Boozy Little Flourless Cake (Gluten-free)

Adapted from Oh She Glows.

Prep time: 15 minutes
Chill time: 2 hours

For the no-bake maple pecan crust:

1 c coarsely chopped pecans
2 tbsp cocoa powder
2 tbsp pure organic maple syrup
1/2 tsp vanilla extract
1/4 tsp salt

Combine all ingredients in a small bowl, adding the pecans last, a little at a time. Spread mixture into a well-greased cake pan — I used a small 6” round, but a 7” to 10” pan works too. Press mixture evenly into bottom of pan, then transfer to freezer for 10 to 15 minutes while you make the mousse.

For the mousse:

1 1/2 c dark chocolate chips
1/4 c cocoa powder
1/2 cup sugar
1 15 oz. can pumpkin puree
1 tsp orange extract (or 1/2 tbsp fresh orange zest)
1/2 tsp vanilla extract
3 tbsp Grand Marnier liqueur
1/4 c almond or coconut milk
1/4 tsp salt

In a small saucepan, melt the chocolate chips over very low heat, stirring constantly until smooth. Set aside to cool slightly.
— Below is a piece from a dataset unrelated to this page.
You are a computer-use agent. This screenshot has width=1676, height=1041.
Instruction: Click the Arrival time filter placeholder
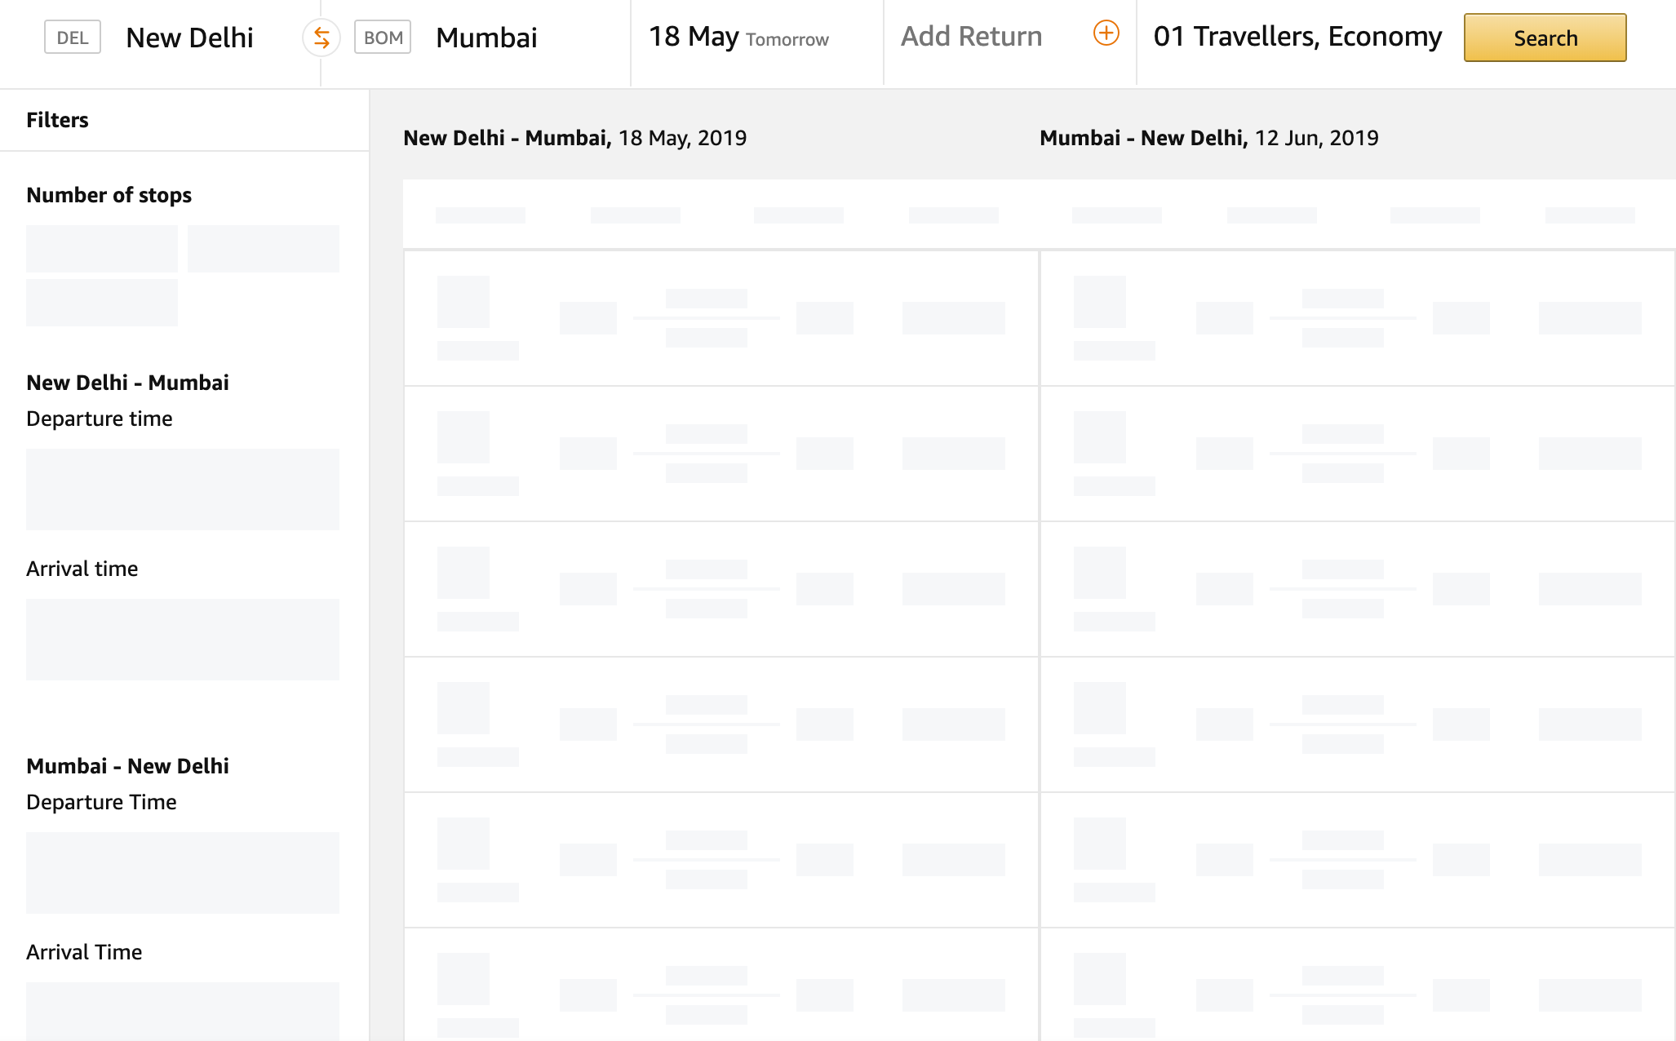pyautogui.click(x=182, y=640)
In a large bowl, combine cocoa powder, sugar, salt, pumpkin puree, extracts, liqueur, and almond milk with a hand mixer. Add melted chocolate and mix well. When all ingredients are fully incorporated, take the prepared pan out of the freezer and spread mixture evenly on top of crust. Return to freezer and chill at least 2 hours to set.

Keep chilled until ready to serve. Allow to sit at room temperature 5 to 10 minutes before serving chilled. Can be stored in a sealed container in the freezer.